▶ What is needed:
In the records from the beginning through the line containing "Action: click(x=241, y=139)", replace "dropdown" with "menu" and change nothing else.

(Entries on locating words and elements)
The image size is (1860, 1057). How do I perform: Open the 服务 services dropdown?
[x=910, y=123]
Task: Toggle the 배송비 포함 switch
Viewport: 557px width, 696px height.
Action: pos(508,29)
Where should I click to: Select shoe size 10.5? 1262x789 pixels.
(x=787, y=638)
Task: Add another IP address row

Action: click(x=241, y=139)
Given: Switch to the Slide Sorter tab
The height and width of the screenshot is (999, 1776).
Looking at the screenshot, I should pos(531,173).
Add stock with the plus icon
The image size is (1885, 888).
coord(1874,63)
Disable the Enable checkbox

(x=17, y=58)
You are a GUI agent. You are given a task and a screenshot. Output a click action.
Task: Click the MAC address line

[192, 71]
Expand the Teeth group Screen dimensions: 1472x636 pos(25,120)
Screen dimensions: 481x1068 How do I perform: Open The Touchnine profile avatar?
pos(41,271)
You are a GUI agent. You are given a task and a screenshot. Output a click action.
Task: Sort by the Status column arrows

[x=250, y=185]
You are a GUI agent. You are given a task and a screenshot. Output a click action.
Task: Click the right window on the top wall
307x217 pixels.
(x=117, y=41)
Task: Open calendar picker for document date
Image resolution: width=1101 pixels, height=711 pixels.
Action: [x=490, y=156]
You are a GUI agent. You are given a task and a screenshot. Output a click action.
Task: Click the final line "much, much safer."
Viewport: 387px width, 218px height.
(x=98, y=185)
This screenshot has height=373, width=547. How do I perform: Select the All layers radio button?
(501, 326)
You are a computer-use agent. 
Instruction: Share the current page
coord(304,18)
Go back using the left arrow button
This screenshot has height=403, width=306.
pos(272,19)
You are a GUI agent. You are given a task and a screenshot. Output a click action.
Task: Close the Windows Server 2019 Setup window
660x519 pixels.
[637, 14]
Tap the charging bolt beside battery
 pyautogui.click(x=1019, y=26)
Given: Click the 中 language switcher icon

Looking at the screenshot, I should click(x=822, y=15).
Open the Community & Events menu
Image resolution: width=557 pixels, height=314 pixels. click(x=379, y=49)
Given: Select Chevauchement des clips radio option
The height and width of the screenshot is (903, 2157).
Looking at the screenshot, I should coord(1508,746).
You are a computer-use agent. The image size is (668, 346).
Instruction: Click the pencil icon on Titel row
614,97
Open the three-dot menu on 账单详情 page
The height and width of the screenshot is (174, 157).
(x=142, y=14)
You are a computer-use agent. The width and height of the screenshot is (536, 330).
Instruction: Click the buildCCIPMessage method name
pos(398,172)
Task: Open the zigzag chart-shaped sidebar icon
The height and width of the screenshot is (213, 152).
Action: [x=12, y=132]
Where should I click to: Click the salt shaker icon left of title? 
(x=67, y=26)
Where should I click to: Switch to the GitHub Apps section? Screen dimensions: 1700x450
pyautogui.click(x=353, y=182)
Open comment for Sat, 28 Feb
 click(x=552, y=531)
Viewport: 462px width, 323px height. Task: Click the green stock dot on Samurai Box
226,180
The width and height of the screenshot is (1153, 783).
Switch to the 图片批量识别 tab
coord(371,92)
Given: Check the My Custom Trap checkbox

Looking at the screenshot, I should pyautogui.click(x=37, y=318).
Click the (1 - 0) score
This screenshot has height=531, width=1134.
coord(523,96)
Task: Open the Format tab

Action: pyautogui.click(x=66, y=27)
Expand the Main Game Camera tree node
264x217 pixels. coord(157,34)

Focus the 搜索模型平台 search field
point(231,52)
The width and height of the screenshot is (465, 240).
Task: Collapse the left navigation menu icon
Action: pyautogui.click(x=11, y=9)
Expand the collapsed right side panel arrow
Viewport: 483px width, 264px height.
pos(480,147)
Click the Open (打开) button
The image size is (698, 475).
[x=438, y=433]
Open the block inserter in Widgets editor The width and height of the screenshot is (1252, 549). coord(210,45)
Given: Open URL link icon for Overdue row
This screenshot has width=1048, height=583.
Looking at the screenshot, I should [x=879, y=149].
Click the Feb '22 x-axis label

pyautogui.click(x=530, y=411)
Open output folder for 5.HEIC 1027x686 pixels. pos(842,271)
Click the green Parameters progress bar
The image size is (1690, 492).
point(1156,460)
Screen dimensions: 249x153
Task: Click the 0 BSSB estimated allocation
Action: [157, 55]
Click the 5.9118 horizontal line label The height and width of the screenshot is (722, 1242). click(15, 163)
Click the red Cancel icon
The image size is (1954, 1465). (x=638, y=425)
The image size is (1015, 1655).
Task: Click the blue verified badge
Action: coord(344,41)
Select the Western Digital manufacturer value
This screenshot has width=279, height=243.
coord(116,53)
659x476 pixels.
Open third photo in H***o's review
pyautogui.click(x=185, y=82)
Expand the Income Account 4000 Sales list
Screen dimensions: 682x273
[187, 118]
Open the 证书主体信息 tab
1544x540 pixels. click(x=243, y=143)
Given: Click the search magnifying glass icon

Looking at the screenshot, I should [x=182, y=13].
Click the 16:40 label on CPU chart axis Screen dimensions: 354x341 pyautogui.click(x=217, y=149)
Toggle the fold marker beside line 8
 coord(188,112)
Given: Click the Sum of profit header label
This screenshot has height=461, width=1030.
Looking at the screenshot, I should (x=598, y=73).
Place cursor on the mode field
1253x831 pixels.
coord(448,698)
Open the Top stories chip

▶ Exercise response:
The image size is (1860, 1057). How do I perform: Open the 服务 services menu?
[x=910, y=123]
Task: Toggle the 배송비 포함 switch
Viewport: 557px width, 696px height.
Action: pos(508,29)
Where should I click to: Select shoe size 10.5? 1262x789 pixels.
(x=787, y=638)
Task: Add another IP address row

Action: click(x=241, y=139)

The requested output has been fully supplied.